The TCPA defines an ATDS as "equipment which has the capacity—(A) to store or produce telephone numbers to be called, using a random or sequential number generator; and (B) to dial such numbers." 47 U.S.C. § 227(a)(1). The question of what qualifies as an ATDS "has generated substantial questions over the years." King v. Time Warner Cable Inc. , 894 F.3d 473, 481 (2d Cir. 2018) (quoting ACA Int'l v. FCC , 885 F.3d 687, 701 (D.C. Cir. 2018) ). The FCC and the courts have attempted to clarify the definition of an ATDS through various administrative orders and judicial opinions, but the definition remains unclear. I find it useful to provide an overview of the relevant orders and opinions in order to arrive at my understanding of the law. I ultimately conclude that the pre-2015 FCC guidance on autodialer functions remains good law, and that under this guidance, the ExpressText and EZ Texting programs do not qualify as autodialers.
A. Autodialer definition
i. The 2003 FCC Order
In 2003, the FCC addressed whether "predictive dialers" are autodialers. See 2003 Order, supra , ¶¶ 129–33. "A predictive dialer is an automated dialing system that uses a complex set of algorithms to automatically dial consumers' telephone numbers in a manner that ‘predicts’ the time when a consumer will answer the phone and a telemarketer will be available to take the call." Id. ¶ 8 n.31; see also id. ¶ 131 ("[A] predictive dialer is equipment that dials numbers and, when certain computer software is attached, also assists telemarketers in predicting when a sales agent will be available to take calls."). The FCC noted that "in most cases, telemarketers program the numbers to be called into the equipment." Id. ¶ 131. Members of the telemarketing industry argued that predictive dialers do not qualify as autodialers because they do not dial "randomly or sequentially," i.e., (1) they dial from a database of numbers, and (2) they dial "in a manner that maximizes efficiencies for call centers." Id. ¶ 130.

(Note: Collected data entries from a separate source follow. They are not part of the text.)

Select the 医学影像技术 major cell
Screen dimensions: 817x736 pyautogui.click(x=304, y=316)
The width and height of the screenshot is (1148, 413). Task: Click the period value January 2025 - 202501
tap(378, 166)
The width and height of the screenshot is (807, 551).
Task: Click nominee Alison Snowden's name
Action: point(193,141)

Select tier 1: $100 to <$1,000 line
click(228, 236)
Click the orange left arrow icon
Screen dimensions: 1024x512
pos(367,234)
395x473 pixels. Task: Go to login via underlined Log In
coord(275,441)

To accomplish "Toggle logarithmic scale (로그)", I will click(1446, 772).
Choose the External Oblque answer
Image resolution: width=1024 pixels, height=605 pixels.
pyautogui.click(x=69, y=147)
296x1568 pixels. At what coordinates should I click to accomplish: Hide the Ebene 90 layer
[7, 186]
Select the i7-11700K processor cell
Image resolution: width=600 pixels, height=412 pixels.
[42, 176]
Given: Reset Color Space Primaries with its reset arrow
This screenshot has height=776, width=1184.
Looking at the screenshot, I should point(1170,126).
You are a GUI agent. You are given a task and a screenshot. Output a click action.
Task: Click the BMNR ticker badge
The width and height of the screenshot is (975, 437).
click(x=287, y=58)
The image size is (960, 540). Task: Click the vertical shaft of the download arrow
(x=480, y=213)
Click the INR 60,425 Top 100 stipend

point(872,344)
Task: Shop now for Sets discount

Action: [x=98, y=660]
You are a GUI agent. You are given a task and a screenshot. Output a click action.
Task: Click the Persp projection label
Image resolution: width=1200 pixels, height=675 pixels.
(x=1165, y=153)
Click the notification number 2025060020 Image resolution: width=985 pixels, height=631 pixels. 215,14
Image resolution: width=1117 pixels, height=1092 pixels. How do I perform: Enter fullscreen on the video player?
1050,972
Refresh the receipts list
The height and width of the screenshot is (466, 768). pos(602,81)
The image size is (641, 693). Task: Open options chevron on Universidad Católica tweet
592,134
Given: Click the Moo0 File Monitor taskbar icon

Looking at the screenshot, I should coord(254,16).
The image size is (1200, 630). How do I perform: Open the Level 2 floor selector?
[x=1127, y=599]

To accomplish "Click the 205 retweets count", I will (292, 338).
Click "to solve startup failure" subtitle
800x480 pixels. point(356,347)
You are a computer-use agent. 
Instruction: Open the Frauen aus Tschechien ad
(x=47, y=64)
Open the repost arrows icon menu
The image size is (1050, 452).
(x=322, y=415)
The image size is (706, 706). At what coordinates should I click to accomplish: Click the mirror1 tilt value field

The FCC rejected the industry members' argument and held that predictive dialers do fall under the statutory definition of an ATDS. Regarding the use of a database of numbers, the FCC wrote:
In the past, telemarketers may have used dialing equipment to create and dial 10-digit telephone numbers arbitrarily. As one commenter points out, the evolution of the teleservices industry has progressed to the point where using lists of numbers is far more cost effective....
... [T]o exclude ... equipment that use[s] predictive dialing software from the definition of "automated telephone dialing equipment" simply because it relies on a given set of numbers would lead to an unintended result.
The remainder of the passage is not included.